● Source records

■ ■ ■ ■ ■ ■ ■

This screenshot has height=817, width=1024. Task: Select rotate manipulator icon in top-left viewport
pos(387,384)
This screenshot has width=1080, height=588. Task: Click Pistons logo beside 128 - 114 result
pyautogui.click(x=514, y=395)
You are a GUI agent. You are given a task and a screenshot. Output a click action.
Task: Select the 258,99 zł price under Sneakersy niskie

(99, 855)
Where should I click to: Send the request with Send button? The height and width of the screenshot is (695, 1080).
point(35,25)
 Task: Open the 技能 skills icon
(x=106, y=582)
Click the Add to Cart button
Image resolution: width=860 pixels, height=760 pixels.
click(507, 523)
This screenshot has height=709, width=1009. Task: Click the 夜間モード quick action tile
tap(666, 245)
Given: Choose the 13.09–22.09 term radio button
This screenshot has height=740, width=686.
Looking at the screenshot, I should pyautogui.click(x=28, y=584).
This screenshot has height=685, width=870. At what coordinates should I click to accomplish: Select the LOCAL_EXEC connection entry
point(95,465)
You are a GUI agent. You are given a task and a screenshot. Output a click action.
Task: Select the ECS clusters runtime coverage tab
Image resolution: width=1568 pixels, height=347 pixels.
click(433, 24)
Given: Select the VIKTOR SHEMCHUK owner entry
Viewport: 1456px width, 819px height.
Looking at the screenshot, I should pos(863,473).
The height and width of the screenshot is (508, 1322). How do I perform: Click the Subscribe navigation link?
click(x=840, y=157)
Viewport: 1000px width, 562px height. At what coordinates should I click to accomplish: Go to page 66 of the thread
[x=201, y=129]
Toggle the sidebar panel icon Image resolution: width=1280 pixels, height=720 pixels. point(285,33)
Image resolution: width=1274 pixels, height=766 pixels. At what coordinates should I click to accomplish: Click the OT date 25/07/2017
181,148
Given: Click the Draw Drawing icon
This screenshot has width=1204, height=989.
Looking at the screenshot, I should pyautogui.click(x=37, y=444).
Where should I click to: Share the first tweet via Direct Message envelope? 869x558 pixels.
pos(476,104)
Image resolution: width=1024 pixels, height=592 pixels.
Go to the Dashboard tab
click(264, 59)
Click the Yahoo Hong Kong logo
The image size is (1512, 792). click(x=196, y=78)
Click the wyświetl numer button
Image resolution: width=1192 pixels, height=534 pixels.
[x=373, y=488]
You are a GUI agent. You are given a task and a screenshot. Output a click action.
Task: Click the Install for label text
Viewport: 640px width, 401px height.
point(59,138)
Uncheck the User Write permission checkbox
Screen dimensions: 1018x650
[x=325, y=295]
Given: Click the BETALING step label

■ ■ ■ ■ ■ ■ ■

● Problem details
Look through the records and copy down every line that holds "label".

● Task result
Task: Click the Install for label text
Given: Click the BETALING step label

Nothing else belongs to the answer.